# Exercise
Please reproduce the rows below exactly, line by line.

# Dataset excerpt
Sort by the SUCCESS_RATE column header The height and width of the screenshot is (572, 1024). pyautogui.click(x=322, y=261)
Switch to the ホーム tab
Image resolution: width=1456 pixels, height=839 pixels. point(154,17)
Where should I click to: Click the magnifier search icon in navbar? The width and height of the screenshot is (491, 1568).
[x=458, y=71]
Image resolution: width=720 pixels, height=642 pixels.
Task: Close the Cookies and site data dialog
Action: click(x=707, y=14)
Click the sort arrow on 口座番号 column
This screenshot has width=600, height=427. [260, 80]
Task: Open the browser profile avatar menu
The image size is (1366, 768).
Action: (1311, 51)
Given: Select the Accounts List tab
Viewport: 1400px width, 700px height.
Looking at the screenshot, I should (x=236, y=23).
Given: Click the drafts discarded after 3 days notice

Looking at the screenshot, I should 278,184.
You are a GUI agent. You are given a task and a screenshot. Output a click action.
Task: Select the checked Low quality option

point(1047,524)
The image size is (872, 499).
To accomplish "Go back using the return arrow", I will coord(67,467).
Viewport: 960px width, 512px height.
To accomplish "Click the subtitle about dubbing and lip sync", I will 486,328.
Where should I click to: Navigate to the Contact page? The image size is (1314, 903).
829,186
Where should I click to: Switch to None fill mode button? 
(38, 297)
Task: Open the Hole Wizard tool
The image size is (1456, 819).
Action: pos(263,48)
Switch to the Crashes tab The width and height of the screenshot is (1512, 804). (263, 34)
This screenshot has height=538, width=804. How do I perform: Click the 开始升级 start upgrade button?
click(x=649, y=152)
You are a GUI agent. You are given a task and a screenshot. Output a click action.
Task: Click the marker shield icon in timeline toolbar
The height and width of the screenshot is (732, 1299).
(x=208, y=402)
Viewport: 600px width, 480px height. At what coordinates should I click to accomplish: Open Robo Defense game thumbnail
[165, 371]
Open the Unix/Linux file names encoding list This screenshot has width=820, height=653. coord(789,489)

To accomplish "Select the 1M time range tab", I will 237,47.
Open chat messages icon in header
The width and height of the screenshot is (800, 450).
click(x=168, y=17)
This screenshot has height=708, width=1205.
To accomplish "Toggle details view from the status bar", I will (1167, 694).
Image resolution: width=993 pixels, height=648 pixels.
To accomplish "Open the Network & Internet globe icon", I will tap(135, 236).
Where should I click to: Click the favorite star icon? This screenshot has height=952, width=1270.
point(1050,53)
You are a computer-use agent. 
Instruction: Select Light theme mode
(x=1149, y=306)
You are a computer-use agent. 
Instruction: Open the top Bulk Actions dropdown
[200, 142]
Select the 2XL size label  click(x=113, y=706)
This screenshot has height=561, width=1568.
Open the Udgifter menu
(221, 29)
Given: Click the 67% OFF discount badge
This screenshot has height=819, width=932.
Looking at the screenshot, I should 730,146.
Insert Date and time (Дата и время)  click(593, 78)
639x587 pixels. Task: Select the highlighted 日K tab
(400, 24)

# Exercise result
Sort by the SUCCESS_RATE column header The height and width of the screenshot is (572, 1024). pyautogui.click(x=322, y=261)
Switch to the ホーム tab
Image resolution: width=1456 pixels, height=839 pixels. point(154,17)
Where should I click to: Click the magnifier search icon in navbar? The width and height of the screenshot is (491, 1568).
[x=458, y=71]
Image resolution: width=720 pixels, height=642 pixels.
Task: Close the Cookies and site data dialog
Action: click(x=707, y=14)
Click the sort arrow on 口座番号 column
This screenshot has width=600, height=427. [260, 80]
Task: Open the browser profile avatar menu
The image size is (1366, 768).
Action: (1311, 51)
Given: Select the Accounts List tab
Viewport: 1400px width, 700px height.
Looking at the screenshot, I should (x=236, y=23).
Given: Click the drafts discarded after 3 days notice

Looking at the screenshot, I should 278,184.
You are a GUI agent. You are given a task and a screenshot. Output a click action.
Task: Select the checked Low quality option

point(1047,524)
The image size is (872, 499).
To accomplish "Go back using the return arrow", I will coord(67,467).
Viewport: 960px width, 512px height.
To accomplish "Click the subtitle about dubbing and lip sync", I will 486,328.
Where should I click to: Navigate to the Contact page? The image size is (1314, 903).
829,186
Where should I click to: Switch to None fill mode button? 
(38, 297)
Task: Open the Hole Wizard tool
The image size is (1456, 819).
Action: pos(263,48)
Switch to the Crashes tab The width and height of the screenshot is (1512, 804). (263, 34)
This screenshot has height=538, width=804. How do I perform: Click the 开始升级 start upgrade button?
click(x=649, y=152)
You are a GUI agent. You are given a task and a screenshot. Output a click action.
Task: Click the marker shield icon in timeline toolbar
The height and width of the screenshot is (732, 1299).
(x=208, y=402)
Viewport: 600px width, 480px height. At what coordinates should I click to accomplish: Open Robo Defense game thumbnail
[165, 371]
Open the Unix/Linux file names encoding list This screenshot has width=820, height=653. coord(789,489)

To accomplish "Select the 1M time range tab", I will 237,47.
Open chat messages icon in header
The width and height of the screenshot is (800, 450).
click(x=168, y=17)
This screenshot has height=708, width=1205.
To accomplish "Toggle details view from the status bar", I will (1167, 694).
Image resolution: width=993 pixels, height=648 pixels.
To accomplish "Open the Network & Internet globe icon", I will tap(135, 236).
Where should I click to: Click the favorite star icon? This screenshot has height=952, width=1270.
point(1050,53)
You are a computer-use agent. 
Instruction: Select Light theme mode
(x=1149, y=306)
You are a computer-use agent. 
Instruction: Open the top Bulk Actions dropdown
[200, 142]
Select the 2XL size label  click(x=113, y=706)
This screenshot has height=561, width=1568.
Open the Udgifter menu
(221, 29)
Given: Click the 67% OFF discount badge
This screenshot has height=819, width=932.
Looking at the screenshot, I should 730,146.
Insert Date and time (Дата и время)  click(593, 78)
639x587 pixels. Task: Select the highlighted 日K tab
(400, 24)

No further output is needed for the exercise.